Well after putting down some El toro last year and then deciding to back cool season grass because of availability issues and lack of sunlight in the back I started over what I did 













It ended up being a complete pain in the tail but with enough beer and time I figured I could re do it. 
I didn't want to have to be taking care of a bunch of different grasses. When I noticed I had some moss coming through in some places of the zoysia I new I didn't have the sun required for el toro.


----------



## Guest (May 10, 2018)

Pictures are a bit out of order but the one with my daughter is how it looks in that spot now.


----------



## Guest (May 10, 2018)

Just wondering about leveling a cool season lawn. Can you use sand like on a warm season grass or do I need a heavier compost like dirt and reseed in the fall. I've got some low spots I need to bring up.


----------



## Guest (May 10, 2018)

Here is the lawn today. Seedlings still coming up as is the water bill 😱


----------



## g-man (Jun 15, 2017)

So, I'm not clear on what you are trying to do. There are two tones of green in your lawn. Is it on purpose?


----------



## Guest (May 11, 2018)

Well it's a bit hard to follow but I sodded zoysia last summer.

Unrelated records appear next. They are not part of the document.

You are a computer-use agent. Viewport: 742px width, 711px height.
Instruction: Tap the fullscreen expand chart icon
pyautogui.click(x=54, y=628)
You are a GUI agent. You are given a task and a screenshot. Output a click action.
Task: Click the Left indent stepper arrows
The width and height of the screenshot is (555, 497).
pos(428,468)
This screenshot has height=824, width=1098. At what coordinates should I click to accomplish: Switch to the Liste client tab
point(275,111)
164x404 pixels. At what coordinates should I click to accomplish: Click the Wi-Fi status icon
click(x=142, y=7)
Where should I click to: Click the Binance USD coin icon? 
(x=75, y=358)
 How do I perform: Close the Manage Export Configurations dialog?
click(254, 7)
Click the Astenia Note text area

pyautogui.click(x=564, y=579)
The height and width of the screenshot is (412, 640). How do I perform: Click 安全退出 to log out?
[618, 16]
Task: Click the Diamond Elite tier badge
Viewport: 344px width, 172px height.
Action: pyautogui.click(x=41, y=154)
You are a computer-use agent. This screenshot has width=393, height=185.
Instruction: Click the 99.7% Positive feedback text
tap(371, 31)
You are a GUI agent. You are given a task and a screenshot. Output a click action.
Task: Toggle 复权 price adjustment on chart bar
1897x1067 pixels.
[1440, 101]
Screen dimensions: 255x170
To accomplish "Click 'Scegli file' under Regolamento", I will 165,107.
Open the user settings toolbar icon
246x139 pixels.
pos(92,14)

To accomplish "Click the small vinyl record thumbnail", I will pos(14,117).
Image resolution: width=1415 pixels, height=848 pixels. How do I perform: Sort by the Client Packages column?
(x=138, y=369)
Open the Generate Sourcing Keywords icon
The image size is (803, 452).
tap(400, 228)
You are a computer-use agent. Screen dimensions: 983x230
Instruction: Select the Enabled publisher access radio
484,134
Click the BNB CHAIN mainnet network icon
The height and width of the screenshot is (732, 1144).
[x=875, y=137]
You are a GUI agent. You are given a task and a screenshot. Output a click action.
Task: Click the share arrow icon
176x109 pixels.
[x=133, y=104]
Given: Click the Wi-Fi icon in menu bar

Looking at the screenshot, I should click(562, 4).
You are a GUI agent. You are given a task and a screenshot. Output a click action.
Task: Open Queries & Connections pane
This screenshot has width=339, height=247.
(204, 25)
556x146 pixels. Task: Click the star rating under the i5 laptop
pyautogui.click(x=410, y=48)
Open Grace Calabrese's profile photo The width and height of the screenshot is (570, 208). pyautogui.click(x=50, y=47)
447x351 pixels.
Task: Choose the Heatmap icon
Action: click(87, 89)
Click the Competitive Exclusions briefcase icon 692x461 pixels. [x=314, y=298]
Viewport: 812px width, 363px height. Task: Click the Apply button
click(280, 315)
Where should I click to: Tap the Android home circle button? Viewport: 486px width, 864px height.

I removed it for shade reasons and availability issues, and put down tttf fescue. It's a bit different shade of green than the grass at the back. Can't change that until I reseed in the fall. That's why there's two tones. The yellow stuff is weeds that have been sprayed with some q4. @g-man 
Goal for the backyard is to try to survive the summer and then level and reseed.


----------



## g-man (Jun 15, 2017)

Reseed with ? Grass in the back is bermuda or zoysia?


----------



## ericgautier (Apr 22, 2017)

If I am reading it right, part of the lawn is/was zoysia but now all TTTF. The lighter green parts are/was existing TTTF lawn that was not re-sodded.


----------



## Guest (May 11, 2018)

ericgautier said:


> If I am reading it right, part of the lawn is/was zoysia but now all TTTF. The lighter green parts are/was existing TTTF lawn that was not re-sodded.


That is right. It's all tttf now. Sod farm is the darker green stuff. Perhaps it was fertilizer different or just different fescue seed idk. I'll overseed again in the fall.


----------



## social port (Jun 19, 2017)

My seeded fescue has gotten lighter as it has matured. It was as dark green as could be for several months in the beginning. The point being that the color difference may simply reflect a natural developmental pattern for the grass.FWIW.


----------



## Guest (May 11, 2018)

I was looking to level this yard. Can you use sand to leave fescue grass yards.?


----------